After last week’s 136-yard rushing performance vs. Hofstra, Bourassa has amassed six career 100-yard games. He is averaging 79.7 yards a game this season and has scored 4 TDs. A dangerous kick returner (34.4 yards per return), Bourassa is currently averaging 185 all-purpose yards as well.
“We remember what he did last year,” said Ferentz, recalling the 329 all-purpose yards Bourassa rang up in UNH’s 28-20 win over Maine in Orono.
If there is a legitimate concern area for the 20th-ranked Wildcats, who edged UConn 21-16 after falling to top-20 Marshall 24-23 in the season-opener, it is their pass defense.
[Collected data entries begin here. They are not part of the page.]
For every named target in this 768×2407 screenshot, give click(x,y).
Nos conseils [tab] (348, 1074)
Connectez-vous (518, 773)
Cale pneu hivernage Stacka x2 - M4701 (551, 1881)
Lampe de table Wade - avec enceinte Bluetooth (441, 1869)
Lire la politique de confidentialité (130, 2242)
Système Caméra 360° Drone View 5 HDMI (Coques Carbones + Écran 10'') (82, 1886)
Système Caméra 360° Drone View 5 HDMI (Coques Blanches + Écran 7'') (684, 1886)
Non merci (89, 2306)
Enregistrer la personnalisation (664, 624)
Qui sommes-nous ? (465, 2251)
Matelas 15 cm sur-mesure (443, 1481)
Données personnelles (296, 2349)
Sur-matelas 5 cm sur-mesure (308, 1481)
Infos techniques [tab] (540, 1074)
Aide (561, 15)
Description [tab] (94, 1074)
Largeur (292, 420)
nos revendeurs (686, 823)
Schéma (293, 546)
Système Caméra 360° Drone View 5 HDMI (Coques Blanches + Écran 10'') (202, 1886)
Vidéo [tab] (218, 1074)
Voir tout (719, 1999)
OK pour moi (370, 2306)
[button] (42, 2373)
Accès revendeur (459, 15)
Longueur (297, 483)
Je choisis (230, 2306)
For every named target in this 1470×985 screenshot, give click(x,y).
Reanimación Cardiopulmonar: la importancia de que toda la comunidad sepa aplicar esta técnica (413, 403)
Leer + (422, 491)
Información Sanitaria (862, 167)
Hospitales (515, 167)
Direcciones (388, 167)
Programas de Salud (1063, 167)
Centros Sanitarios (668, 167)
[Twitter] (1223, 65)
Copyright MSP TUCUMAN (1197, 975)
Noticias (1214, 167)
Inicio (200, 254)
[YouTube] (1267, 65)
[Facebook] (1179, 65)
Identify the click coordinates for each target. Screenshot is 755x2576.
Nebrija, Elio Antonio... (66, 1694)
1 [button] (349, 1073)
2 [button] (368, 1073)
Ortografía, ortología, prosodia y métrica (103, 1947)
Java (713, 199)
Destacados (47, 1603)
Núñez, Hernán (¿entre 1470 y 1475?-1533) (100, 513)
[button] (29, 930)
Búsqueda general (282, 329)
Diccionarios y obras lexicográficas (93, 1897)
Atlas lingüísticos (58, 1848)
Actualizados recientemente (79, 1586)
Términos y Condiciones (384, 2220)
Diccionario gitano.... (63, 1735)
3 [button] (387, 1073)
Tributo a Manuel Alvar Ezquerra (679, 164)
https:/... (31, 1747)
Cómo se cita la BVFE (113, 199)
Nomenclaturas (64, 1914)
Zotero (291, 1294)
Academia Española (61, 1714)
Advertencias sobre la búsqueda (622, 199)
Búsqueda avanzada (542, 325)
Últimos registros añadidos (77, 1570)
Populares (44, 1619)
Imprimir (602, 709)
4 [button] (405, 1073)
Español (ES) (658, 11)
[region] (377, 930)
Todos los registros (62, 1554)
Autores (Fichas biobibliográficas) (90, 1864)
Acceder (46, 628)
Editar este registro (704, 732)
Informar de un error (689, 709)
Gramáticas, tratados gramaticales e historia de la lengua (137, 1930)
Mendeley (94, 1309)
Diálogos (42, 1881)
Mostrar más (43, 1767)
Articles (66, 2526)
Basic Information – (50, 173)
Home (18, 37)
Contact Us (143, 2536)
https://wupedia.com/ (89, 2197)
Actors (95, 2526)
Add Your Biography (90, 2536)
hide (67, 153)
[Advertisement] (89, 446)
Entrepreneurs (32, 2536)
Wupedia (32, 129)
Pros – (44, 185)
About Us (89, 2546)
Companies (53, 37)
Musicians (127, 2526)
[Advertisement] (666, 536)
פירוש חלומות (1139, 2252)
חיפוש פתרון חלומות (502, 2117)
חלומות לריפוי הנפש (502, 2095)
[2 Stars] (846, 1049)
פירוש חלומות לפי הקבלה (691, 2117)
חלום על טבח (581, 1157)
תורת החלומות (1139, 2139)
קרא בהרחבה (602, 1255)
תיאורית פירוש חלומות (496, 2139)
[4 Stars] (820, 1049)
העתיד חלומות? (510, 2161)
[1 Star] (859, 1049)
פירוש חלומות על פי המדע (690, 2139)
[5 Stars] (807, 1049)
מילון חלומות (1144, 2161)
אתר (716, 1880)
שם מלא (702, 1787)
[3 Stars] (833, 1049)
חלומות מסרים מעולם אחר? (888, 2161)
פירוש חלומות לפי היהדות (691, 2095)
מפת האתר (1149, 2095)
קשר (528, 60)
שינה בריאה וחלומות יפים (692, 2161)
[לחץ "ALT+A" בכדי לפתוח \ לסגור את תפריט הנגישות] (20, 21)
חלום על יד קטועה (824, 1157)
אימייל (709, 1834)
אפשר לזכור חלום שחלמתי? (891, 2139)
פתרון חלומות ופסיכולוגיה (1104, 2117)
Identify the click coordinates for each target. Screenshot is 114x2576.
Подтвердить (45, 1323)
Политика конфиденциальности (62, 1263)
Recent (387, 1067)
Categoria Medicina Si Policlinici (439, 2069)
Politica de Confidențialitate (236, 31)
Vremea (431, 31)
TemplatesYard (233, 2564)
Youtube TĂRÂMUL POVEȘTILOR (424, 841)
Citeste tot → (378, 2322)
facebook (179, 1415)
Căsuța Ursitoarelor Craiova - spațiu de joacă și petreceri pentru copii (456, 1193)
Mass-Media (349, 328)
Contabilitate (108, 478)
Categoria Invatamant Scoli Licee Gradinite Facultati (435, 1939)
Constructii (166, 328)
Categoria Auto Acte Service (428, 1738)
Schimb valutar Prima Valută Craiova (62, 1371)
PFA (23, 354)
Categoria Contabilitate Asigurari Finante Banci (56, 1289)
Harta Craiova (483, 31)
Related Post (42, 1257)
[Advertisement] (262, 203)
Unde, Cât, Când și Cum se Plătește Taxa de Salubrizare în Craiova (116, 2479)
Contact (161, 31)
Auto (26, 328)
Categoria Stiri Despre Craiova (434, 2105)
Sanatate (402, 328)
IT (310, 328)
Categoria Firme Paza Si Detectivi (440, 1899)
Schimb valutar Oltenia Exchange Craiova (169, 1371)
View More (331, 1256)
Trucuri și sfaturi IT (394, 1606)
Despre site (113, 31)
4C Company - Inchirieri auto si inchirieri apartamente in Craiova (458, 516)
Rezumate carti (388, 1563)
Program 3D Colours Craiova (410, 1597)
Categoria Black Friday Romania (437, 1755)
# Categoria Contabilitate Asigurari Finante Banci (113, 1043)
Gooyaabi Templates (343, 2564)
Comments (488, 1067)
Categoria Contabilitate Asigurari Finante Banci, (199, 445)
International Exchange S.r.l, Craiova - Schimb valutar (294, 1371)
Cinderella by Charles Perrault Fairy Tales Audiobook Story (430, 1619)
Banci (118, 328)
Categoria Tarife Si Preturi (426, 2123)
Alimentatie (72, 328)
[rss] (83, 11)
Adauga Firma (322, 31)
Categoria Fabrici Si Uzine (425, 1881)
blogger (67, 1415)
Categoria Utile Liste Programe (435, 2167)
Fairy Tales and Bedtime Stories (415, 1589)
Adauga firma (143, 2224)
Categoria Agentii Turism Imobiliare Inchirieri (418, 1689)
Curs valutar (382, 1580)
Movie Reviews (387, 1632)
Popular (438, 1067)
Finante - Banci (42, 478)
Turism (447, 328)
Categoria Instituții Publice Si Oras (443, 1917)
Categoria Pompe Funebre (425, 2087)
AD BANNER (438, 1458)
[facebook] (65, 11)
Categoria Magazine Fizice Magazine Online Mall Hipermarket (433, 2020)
They rank dead last in the conference, yielding 327 air yards per game.
The veteran defensive front, led by All-YC end Dwayne Sabb and senior tackles Geoff Aleva and Doug Ruggles, has amassed 10 quarterback sacks, so that’s not the problem. It’s when opposing QBs have had time the young UNH secondary has been exposed as porous.
Maine QB Emilio Colon will try to exploit UNH freshman safety Jim Concannon and sophomore cornerback Nathan Bryan.
Against the run, UNH has been much stronger. Led by Sabb and inside linebacker Chris McGrath (31 tackles), the Wildcats are yielding only 80.3 ground yards per contest.
Bowes, the winningest coach in YC history (124-71-4), will be coaching in his 200th game for the Wildcats Saturday.